Oleh : Abdullah Al Jirani
Ikut miris dan sedih, saat sebagian ustadz komunitas salafy mentahdzir sebagian yang lain. Karena yang satu sebelumnya mentahdzir komunitas salafy tertentu, akhirnya yang ditahdzir gantian membalas mentahdzir. Tabligh akbar yang ini ditahdzir, tabglihg akbar yang itu gantian ditahdzir. Akhirnya, terjadilah saling tahdzir-mentahdzir, saling menyesatkan, dan saling mengharamkan untuk mengambil ilmu dari masing-masing. Padahal, sama-sama dari komunitas salafy, kitab-kitab rujukannya sama, para ulama’nya sama, dan jargon-jargonnya pun juga sama.
Kalau diteliti, berbagai alasan yang dijadikan untuk menjustifikasi tahdzir dari masing-masing mereka, secara umum tidak ada yang ilmiyyah. Dalam arti tidak bisa dijadikan alasan untuk membenarkan tahdzir dan penyesatan yang mereka lakukan atas sebagian yang lain. Mungkin karena masuk masalah khilafiyyah ijtihadiyyah, atau karena salah paham, atau karena ada sentimen pribadi, atau alasan-alasan lain. Walaupun secara lisan, mereka saling mengatasnamakan apa yang mereka perbuat sebagai upaya untuk membela agama Allah (menurut prasangka mereka masing-masing).
Salah itu sebuah keniscayaan. Saling kritik dan melusurkan pun termasuk perkara yang dianjurkan. Tapi, tidak setiap kesalahan pelakunya harus ditahdzir, dan tidak setiap kritikan atau pelurusan harus dimaknai sebagai tahdzir. Orang yang salah itu tidak mesti sesat, tapi orang yang sesat pasti salah. Sebuah kesahalan yang ada pada diri seseorang atau jama’ah (kelompok), tidak serta merta menjadikannya sesat dari jalan yang lurus (dalam arti keluar dari lingkup Ahlus Sunnah wal Jama’ah). Sepanjang kebaikan dan kelurusan yang pada padanya lebih dominan dari kesalahan yang dilakukan, maka dia dihukumi sebagai seorang yang salah (memiliki kesalahan), bukan orang yang sesat.
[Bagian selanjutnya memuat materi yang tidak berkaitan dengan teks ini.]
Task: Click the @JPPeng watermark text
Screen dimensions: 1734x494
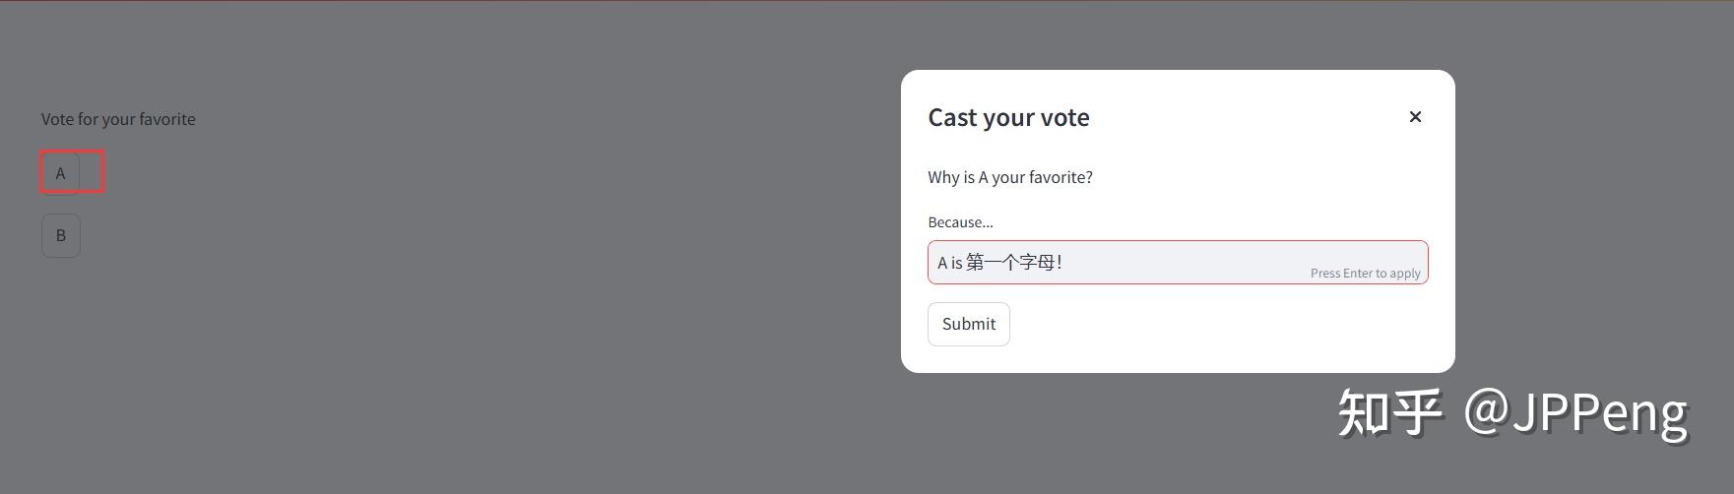Action: click(1575, 412)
Jika kita menghukumi setiap orang yang salah sebagai orang yang sesat, itu sebuah kedzaliman.
Ibarat sebuah pohon, ada batang dan ada ranting. Saat kita menghukumi seorang sesat, maka kita menghukumi batangnya yang secara otomatis rantingnya ikut masuk di situ. Tapi saat kita menghukumi salah, maka itu khusus untuk rantingnya. Adapun batangnya, tidak masuk. Kalau batangnya mati, otomatis rantingnya ikut mati. Tapi kalau rantingnya yang mati, belum tentu batangnya ikut mati. (semoga permisalan ini bisa dipahami).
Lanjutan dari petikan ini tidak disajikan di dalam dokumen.